From the editors: We would like to thank Nic Ryan, principal data scientist at DataFriends, for his time to answer questions related to digitalization, data science, machine learning, and artificial intelligence.
The term “digitization” is about collecting data and storing it as data. Approximately 90–95% of data in an organization is not stored in databases but in formats such as emails, documents etc., making it hard to access. Say a person has a heap of data stored in pdf documents that he would like to understand, wrangle, plot, and use. Digitization would involve parsing this data from the pdf file (a surprisingly challenging task) and storing it in a database that people could access. The term “digitalization” is about using the data (from digitization) to make the business lives easier and more informed.
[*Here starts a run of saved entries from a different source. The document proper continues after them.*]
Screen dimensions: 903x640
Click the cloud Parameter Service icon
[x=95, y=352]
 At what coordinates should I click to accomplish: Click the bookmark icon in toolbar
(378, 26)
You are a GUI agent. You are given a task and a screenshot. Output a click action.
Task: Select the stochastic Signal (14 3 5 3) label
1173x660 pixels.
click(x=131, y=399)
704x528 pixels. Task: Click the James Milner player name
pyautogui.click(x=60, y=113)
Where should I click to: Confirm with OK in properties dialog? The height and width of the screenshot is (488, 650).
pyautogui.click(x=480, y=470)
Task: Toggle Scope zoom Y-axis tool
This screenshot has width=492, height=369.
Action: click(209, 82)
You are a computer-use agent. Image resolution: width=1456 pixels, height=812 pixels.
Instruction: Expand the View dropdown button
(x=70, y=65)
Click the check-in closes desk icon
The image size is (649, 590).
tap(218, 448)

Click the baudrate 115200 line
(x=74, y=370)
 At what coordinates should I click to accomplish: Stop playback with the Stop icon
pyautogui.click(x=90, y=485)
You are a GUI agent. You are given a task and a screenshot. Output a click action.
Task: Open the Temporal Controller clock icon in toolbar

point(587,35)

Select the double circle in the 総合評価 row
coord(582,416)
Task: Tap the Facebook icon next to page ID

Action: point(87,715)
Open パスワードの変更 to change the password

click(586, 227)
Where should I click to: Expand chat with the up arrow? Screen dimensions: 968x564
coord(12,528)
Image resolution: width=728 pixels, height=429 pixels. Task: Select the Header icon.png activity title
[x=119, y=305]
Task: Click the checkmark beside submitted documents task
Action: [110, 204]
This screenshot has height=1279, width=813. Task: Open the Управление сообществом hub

As per Nic Ryan, principal data scientist with DataFriends, digitalization in the oil and gas industry is undoubtedly like other industries:
- Data is getting easier to collect and store
- Data-based decisions are becoming seen as increasingly important, as data is considered the ultimate authority
- Better algorithms are available for making data-based decisions
- Advanced computing capacity is available to do the heavy lifting
It really is all about the use and democratization of data for decisions in an organization, requiring a cultural shift coming from the top-down.
In response to recent technological advancements, oil executives are considering digital technologies with the potential to transform operations and create additional profits from existing capacity. McKinsey & Co. finds that the effective use of digital technologies in the oil and gas sector could reduce capital expenditures by up to 20%; it could cut operating costs in upstream by 3–5% and by about half that in downstream.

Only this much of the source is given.